Jim heartfield wrote:
>
> In message <3661E582.4F6AF6FD at netcomuk.co.uk>, Mark Jones
> <Jones_M at netcomuk.co.uk> writes
> >
> >I have to say and declare that attempts to forge a red/green synthesis
> >have everywhere failed: from CNS to the new German government, to Earth
> >First! to Louis Proyect and my own humble efforts. I am curious why,
> >since I still see no alternative to effect the salvation of humankind
> >and life on earth generally.
>
> No mystery about that. Environmentalism is not interested in an
> alliance. It does not need or want the left.

"Environmentalism" is not a thing. Roughly 80% of the American public has repeatedly identified itself as "environmentalist", so it's obvious a very elastic, highly contestable label.


> The hostility to 'productivism' (which the greens rightly see in Marxism
> and social democracy alike), is a coded hostility to the productive, ie
> the working classes.

Marx was hostile to productivism, too, you know. All that production just to produce the means for further exploitation really rankled. "Let's put the CRITICAL back into critical thought."

The point is not what people stand for in a general way, but the specifics of what they stand for and why. Here there is clearly a left green position that's completely obscured by your broad-brush rhetoric.


> The concerns of the environmentalists are anti-humanist.

There are some misanthropes, to be sure. But the bulk of environmentalists might better be accused of being too humanist. All that commodity fetishism is severely dehumanizing, while environmental concerns break that spell and speak to our full humanity.


> They deplore population growth (nasty oiks moving into the
> neighbourhood),

All Hail The Catholic Church, the Revolutionary Vanguard! Is that what you're saying here?

How's come working class women just can't wait to stop being baby factories, especially once the underlying economic logic disappears, as it has worldwide over the past 200 years?

There's no doubt at all that population control is a highly contestible issue, especially open to rightwing, racist exploitation. All the more reason to think about it with the utmost care, in contrast to this thoughtless broadside.


> working class mobility (too many cars!),

Surely you jest! Here in LA, the red-green leading edge is the Busriders Union. The buses are far more eco-friendly AND worker-friendly than cars OR rail, the bourgoise environmental option.

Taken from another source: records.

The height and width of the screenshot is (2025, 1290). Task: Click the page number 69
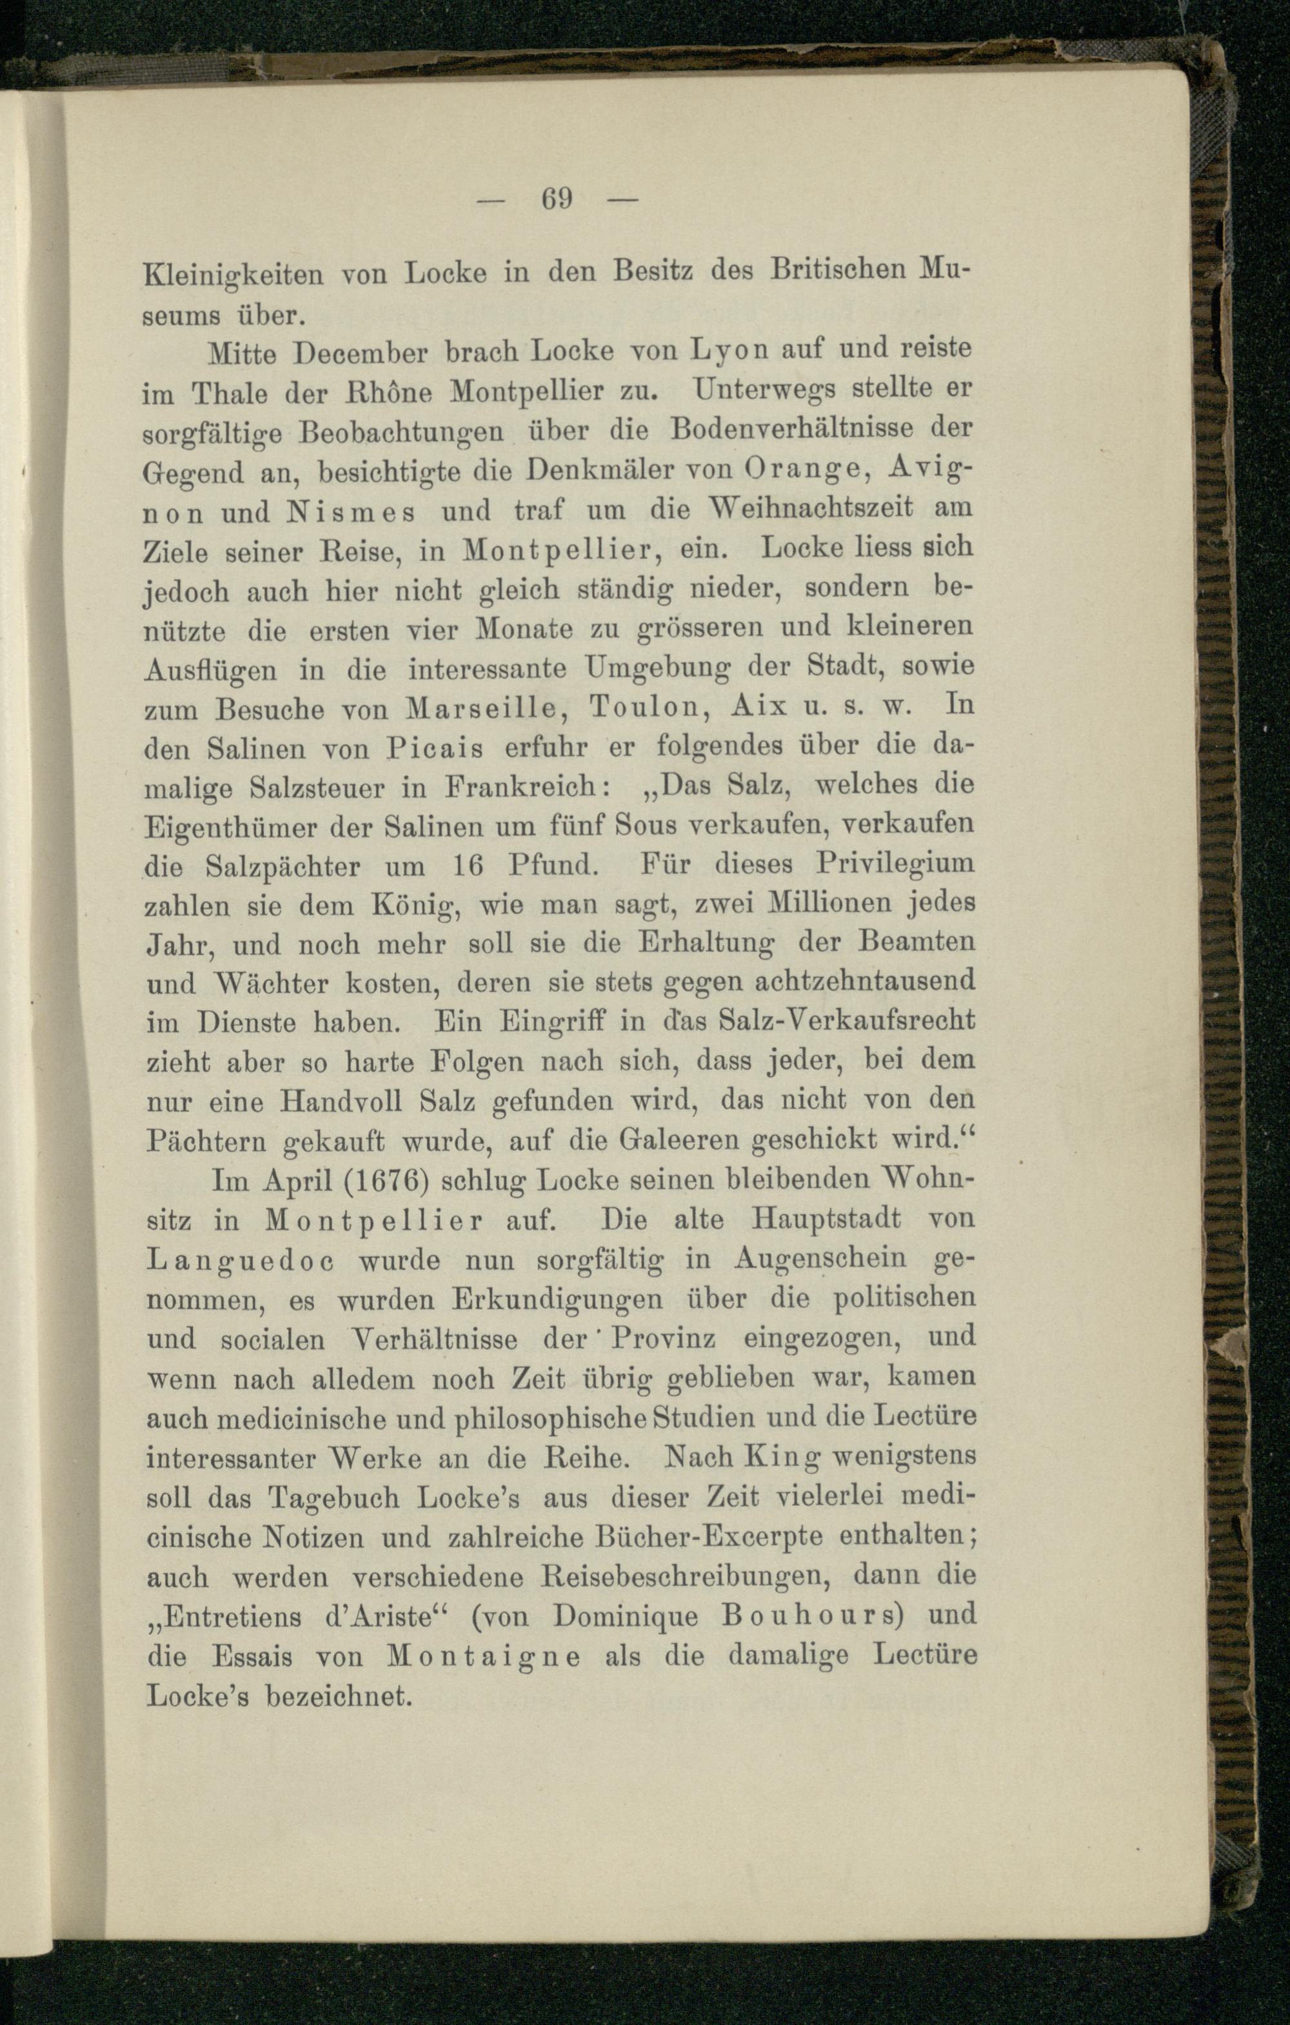557,199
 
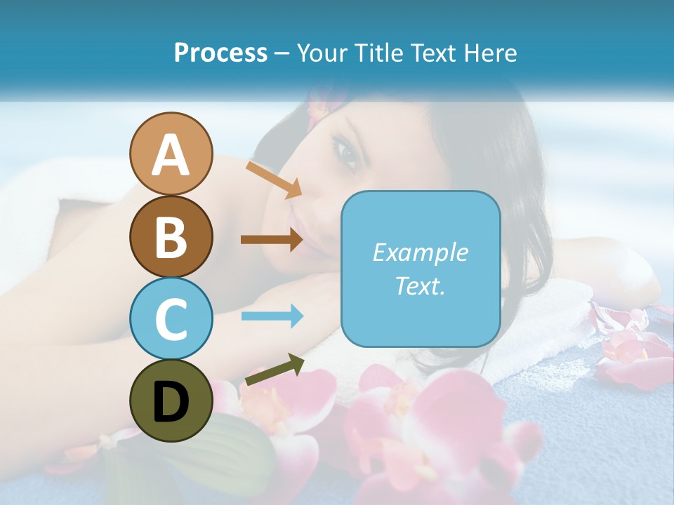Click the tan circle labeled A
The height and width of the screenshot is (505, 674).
pos(171,154)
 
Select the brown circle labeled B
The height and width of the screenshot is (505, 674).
pos(171,236)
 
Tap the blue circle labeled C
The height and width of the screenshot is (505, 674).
pos(171,318)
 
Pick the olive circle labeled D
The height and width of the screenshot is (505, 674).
pos(171,400)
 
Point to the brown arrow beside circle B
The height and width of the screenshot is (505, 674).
pos(272,239)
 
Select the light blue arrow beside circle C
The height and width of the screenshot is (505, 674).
pos(272,316)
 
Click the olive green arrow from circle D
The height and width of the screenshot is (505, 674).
pos(275,370)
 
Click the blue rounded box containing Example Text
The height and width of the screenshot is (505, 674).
pos(420,269)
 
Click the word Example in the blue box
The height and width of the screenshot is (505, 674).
pos(420,252)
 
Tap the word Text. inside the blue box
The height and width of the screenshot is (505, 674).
pos(420,285)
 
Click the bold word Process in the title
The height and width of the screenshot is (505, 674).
pos(220,53)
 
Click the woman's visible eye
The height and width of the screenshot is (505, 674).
pos(348,151)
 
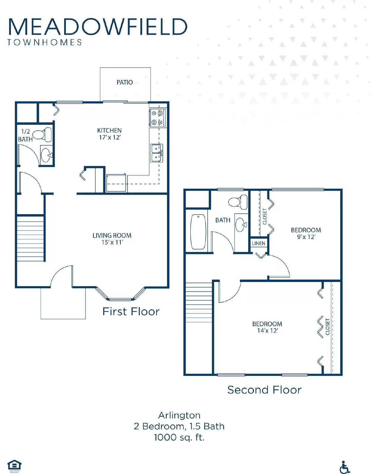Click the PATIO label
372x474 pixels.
(x=125, y=82)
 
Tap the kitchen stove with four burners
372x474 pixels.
(x=157, y=117)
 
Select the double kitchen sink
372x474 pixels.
(x=157, y=153)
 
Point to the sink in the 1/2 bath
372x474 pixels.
(x=46, y=155)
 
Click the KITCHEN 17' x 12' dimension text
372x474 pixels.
(x=110, y=137)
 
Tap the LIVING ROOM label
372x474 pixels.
(x=112, y=236)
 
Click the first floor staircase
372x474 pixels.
(x=30, y=238)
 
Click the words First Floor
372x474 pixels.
(x=131, y=312)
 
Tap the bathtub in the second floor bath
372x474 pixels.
(x=198, y=232)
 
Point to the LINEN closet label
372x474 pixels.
(x=258, y=243)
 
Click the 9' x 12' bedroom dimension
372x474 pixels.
(x=306, y=237)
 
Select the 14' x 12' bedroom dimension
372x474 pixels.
(x=267, y=331)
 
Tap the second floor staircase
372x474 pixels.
(x=199, y=302)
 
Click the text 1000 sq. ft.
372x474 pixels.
(x=179, y=437)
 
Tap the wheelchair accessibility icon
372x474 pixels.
(x=344, y=467)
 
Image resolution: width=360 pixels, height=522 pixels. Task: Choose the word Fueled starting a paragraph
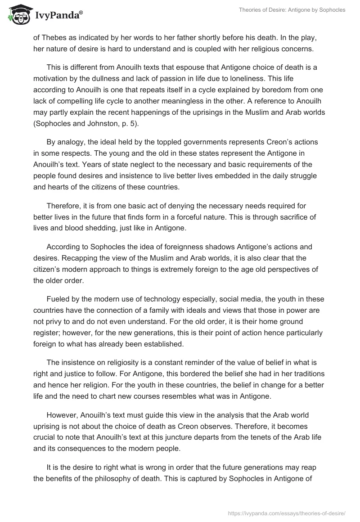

> working class consumption (fast food is cutting down the rain forest),

Fast food is cutting down the working class. See the McLibel information on McDonald's nutritional house of horrors. Next you'll be telling us that I.F. Stone was a reactionary, because his pathbreaking work on the deadly nature of tobacco was intended to overburden the working class with tobacco taxes.


> foreigners (too many Chinese - with fridges!),

I've never heard any environmentalist complain about the Chinese getting fridges. The worry is that the Chinese government committed to a real dinosaur technology that will hurt the Chinese people as well as the environment by needlessly gobbling up resources.


> unless they are in a state of degradation
> that is called 'authentic culture';

God forbid that there should be any progress beyond the old genocidal values of our past! God forbid that folks in America should learn about and respect the Ogoni people, or any of the other scorse of tribal people around the world locked in life-and-death struggles with oil companies and their ilk.


> they embrace the kind of organic social order that
> could only mean death for the left;

Birth control & the empowering of women it necessaarily entails is DEATH to every actually existing organic social order I've ever heard of. So which one of your wholesale attacks on environmentalism are you going to give up?


> their theories of equilibrium between man and nature are
> only a reworking of equilibrium theories in economics,

The meaning of all these terms are highly contestable, except, of course, that "man and nature" bit. Where HAVE you been these past 30 years?


> with a wholly apologetic intent - 'sustainable
> development' instead of real development for the third world.

'Sustainable development' is the mother of all contested terms in environmental circles. But the red greens have a real advantage here, since the more you try to turn it into nuts-and-bolts, the more it skews red green. If you allow it to remain on the level of mere slogan, heck, EVERYTHING is 'sustainable development'.


> Like the
> bourgeois apologists of old, they seek to justify the limits that are
> artificially imposed upon working class consumption by capitalism, as if
> it were a natural limitation, that will necessarily lead to disaster.

This is certainly what much of bourgoise environmentalism is about. There's also this thing called anti-Communist unionism. I guess that puts the kibosh on the working class so far as pure Marxists like you are concerned.

And, of course, the existence of the pornography industry means you've sworn off sex as well.

-- Paul Rosenberg Reason and Democracy rad at gte.net

"Let's put the information BACK into the information age!"